Task objective: Once the line containing "Open the 收藏室 tab" is found in the entries below, restate it and each following line word for word, stopping after the line containing "Image resolution: width=910".

Records shown:
##########
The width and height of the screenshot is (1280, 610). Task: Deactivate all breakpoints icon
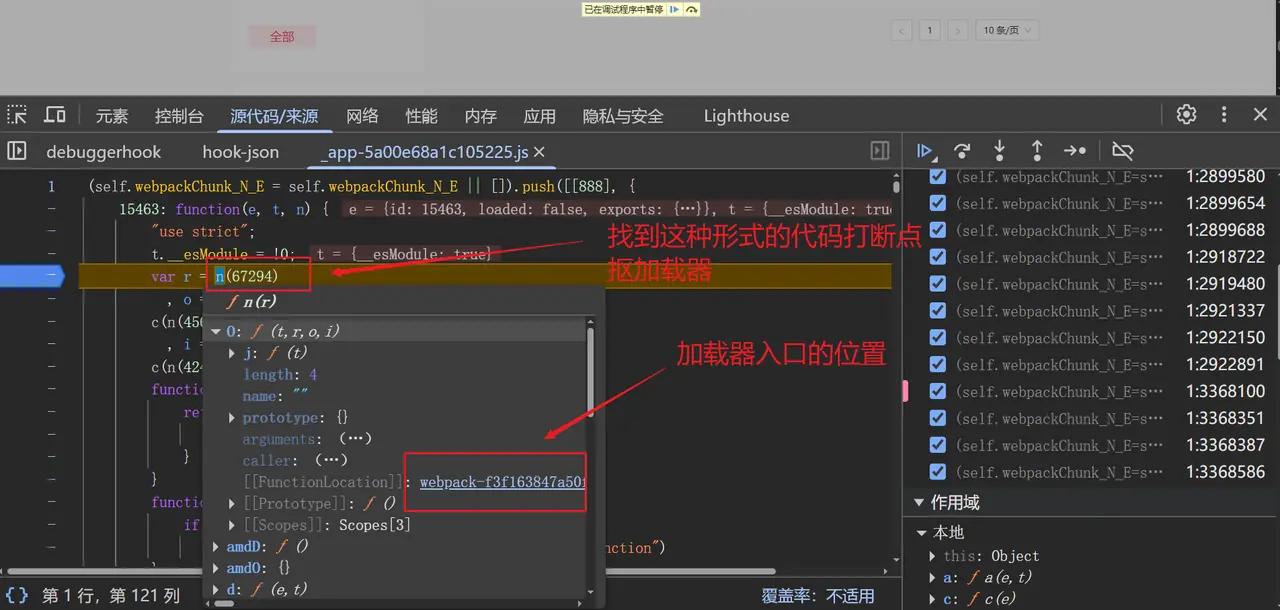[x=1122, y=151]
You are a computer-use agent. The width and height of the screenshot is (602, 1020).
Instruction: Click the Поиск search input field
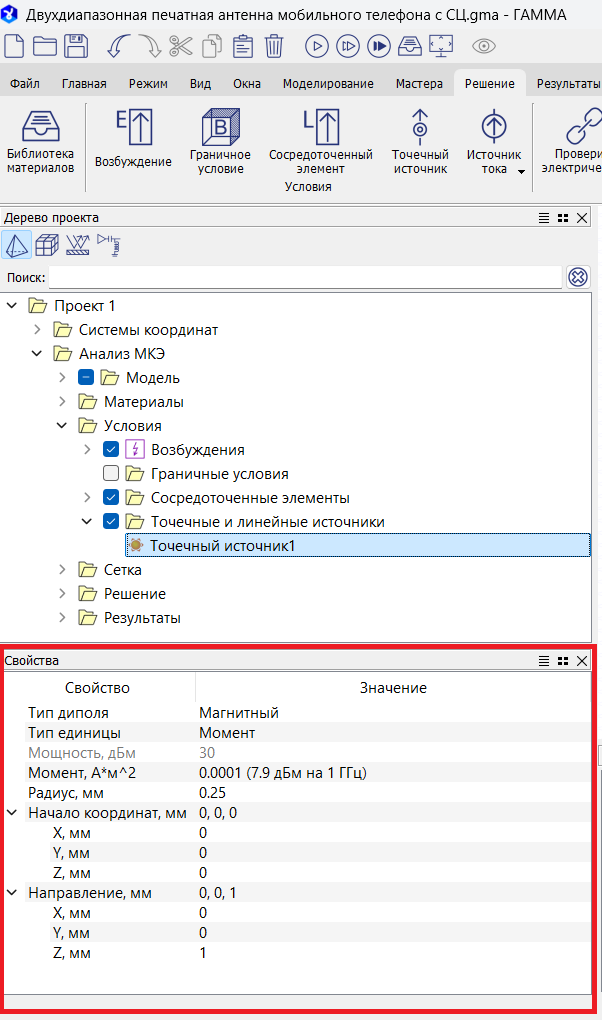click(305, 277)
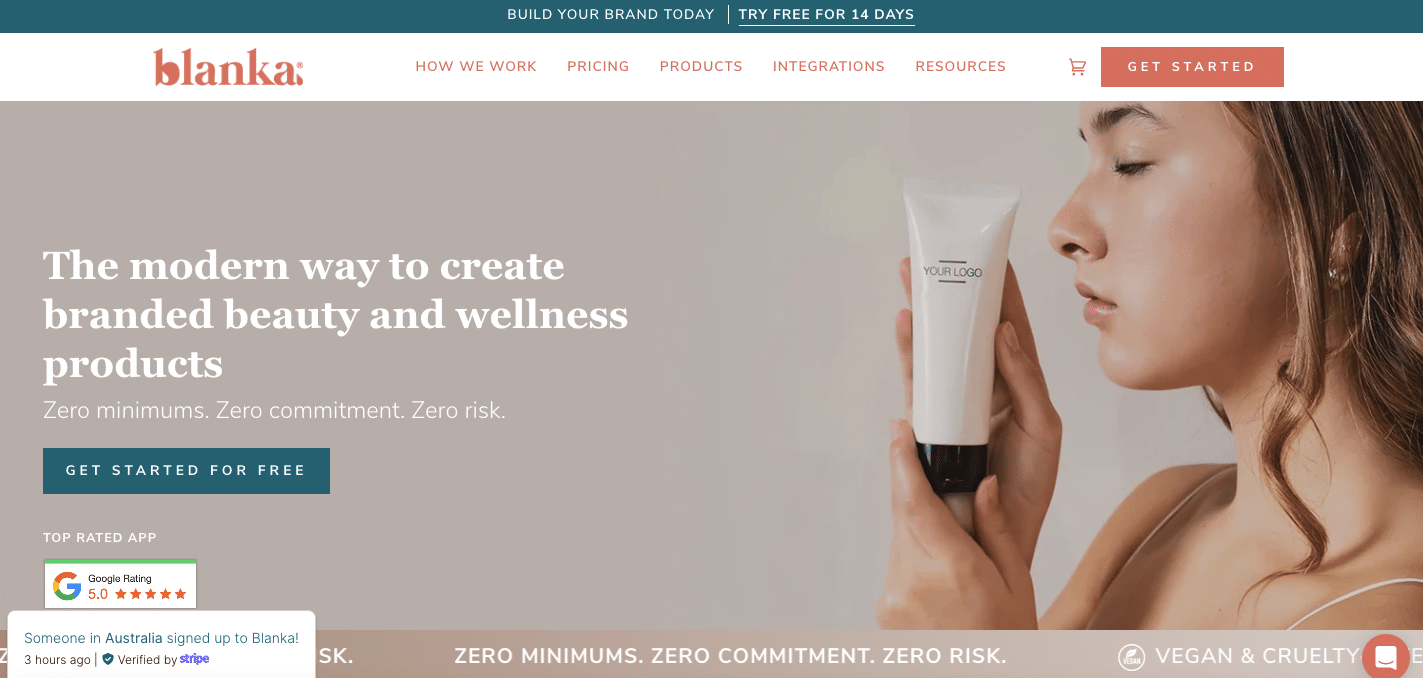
##########
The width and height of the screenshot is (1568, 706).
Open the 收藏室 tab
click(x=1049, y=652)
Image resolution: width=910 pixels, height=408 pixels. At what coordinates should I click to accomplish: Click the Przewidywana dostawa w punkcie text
##########
Exercise result:
Open the 收藏室 tab
click(x=1049, y=652)
Image resolution: width=910 pixels, height=408 pixels. At what coordinates should I click to accomplish: Click the Przewidywana dostawa w punkcie text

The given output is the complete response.